Leaders discuss research capacity strengthening with WHO TDR
This week Mr Humpress Harrington (Pacific Adventist University) and Dr David MacLaren (James Cook University) have attended a workshop at the University of Nairobi in Kenya to learn more about the WHO TDR ‘Structured Operational Research and Training Initiative’. TDR is the Special Programme for Research and Training in Tropical Diseases, a global programme of scientific collaboration that helps facilitate, support and influence efforts to combat diseases of poverty.
Humpress and David have witnessed how emerging health researchers in Kenya are being supported through the TDR program, and how the TDR programme could be used to strengthen health research training in the Pacific.
While in Kenya, Humpress and David met with Dr Eddie Kamau from the WHO TDR program. The Atoifi Health Research Group has received two grants from WHO TDR (2014 and 2015), with these grants supporting a series of research training workshops and many of the ‘learn-by-doing’ projects at Atoifi.
During the meeting, key achievements of the Atoifi Health Research Group's grass-roots approach to strengthening research capacity were discussed, and future plans proposed.
Photo (L-R): Dr Eddie Kamau (WHO TDR), Mr Humpress Harrington (PAU), Dr David MacLaren (JCU)
Media training for Medicinal Plants Project
By Tommy Esau, Researcher
Five members from Kwainaa`isi Cultural Centre and two other members from Aru`ilage group in West Kwaio have participated in a video editing training to enable the documenting of traditional medicinal plants. This workshop was run during May for the next phase of Critical Ecosystems Partnership Fund (CEPF) funding. The first phase of CEPF funding resulted in the production of the first ever bilingual book (English/Kwaio), concerning the medicinal and cultural uses of 15 plants from the East Kwaio region. Small video clips were also made about the uses of these plants. The second phase will see the book and videos expanded in size and content, with the East Kwaio participants taking the lead in the production.
The training was conducted by Ben Speare (who ran a similar training during 2016) and included topics such as taking footage, camera positing and exposure.

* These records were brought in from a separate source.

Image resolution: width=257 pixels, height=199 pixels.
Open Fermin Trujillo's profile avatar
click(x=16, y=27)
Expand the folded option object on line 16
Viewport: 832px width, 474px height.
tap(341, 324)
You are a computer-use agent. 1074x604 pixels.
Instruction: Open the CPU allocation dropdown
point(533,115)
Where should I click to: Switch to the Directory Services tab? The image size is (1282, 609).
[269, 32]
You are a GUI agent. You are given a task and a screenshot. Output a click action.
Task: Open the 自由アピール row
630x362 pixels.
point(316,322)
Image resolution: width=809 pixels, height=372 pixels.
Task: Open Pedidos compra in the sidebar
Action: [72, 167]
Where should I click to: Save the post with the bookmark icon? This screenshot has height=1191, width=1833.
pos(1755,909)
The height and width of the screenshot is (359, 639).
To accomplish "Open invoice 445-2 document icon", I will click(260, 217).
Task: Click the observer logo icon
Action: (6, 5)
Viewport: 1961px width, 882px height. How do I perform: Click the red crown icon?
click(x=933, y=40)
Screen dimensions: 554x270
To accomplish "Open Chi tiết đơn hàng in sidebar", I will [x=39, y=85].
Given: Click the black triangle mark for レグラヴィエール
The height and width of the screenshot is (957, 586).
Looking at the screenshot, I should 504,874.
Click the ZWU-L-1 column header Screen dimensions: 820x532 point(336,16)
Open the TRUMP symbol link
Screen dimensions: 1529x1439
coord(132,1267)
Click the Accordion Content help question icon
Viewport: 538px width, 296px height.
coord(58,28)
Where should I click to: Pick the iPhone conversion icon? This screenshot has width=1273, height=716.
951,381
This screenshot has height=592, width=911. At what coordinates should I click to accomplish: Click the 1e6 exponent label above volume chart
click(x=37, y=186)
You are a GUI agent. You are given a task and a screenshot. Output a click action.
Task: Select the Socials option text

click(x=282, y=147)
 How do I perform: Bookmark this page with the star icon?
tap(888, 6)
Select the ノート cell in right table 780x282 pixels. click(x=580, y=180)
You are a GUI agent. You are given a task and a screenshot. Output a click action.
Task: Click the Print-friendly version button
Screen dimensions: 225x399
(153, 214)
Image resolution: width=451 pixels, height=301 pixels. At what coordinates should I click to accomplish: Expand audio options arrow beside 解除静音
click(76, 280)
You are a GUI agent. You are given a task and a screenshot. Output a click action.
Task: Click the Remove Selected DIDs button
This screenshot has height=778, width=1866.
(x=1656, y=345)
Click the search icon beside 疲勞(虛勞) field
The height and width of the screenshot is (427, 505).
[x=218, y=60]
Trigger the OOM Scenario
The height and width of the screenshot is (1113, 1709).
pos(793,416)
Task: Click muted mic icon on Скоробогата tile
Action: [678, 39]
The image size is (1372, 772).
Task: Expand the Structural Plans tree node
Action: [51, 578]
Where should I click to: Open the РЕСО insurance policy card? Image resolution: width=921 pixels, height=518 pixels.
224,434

The training also covers technical aspects on video editing, software, organizing videos and writing subtitles. The training uses a learn-by-doing approach, where participants actually working on their own videos clips during the field work for the medicinal plants project. This involves organizing different video clips and arranging them to make a story and finally producing little video clips.
Participants have expressed that this is the first time they had a chance to handle a computer and were fortunate to be introduced to this editing program. Maasafi from Kwainaa`isi have said “the training is timely and is very significant for the medicinal plant project that we’re currently working on at the moment.” Fo`oori another member from Kwainaa`isi group also stated that “this training has changed the way I see and frame things. Now I know the different techniques I can use when I get footage next time. I am so happy that this training will be beneficial for our work at Kwainaa`isi.”
Chief Esau Kekeubata from Kwainaa`isi also commented, “this is good to see our group has gained this knowledge and skills; that means that we can now take the greater role in the production of the filming and editing for different works that we will be doing at the cultural Centre, instead of relying much on outsider and this is our aim.”
Gaining this knowledge and skills will be valuable for much of our up-coming work at the Kwainaa`isi Cultural Centre into the future. The work of documenting traditional knowledge about culture and medicine is one of the priority areas for Kwainaa`isi, and that young people are the drivers of this work is very promising. It is important to document these unique traditional knowledge as they are disappearing today. All participants are super excited to be involved and about the prospect of the project thus far. We look forward for this similar kind of training in the future.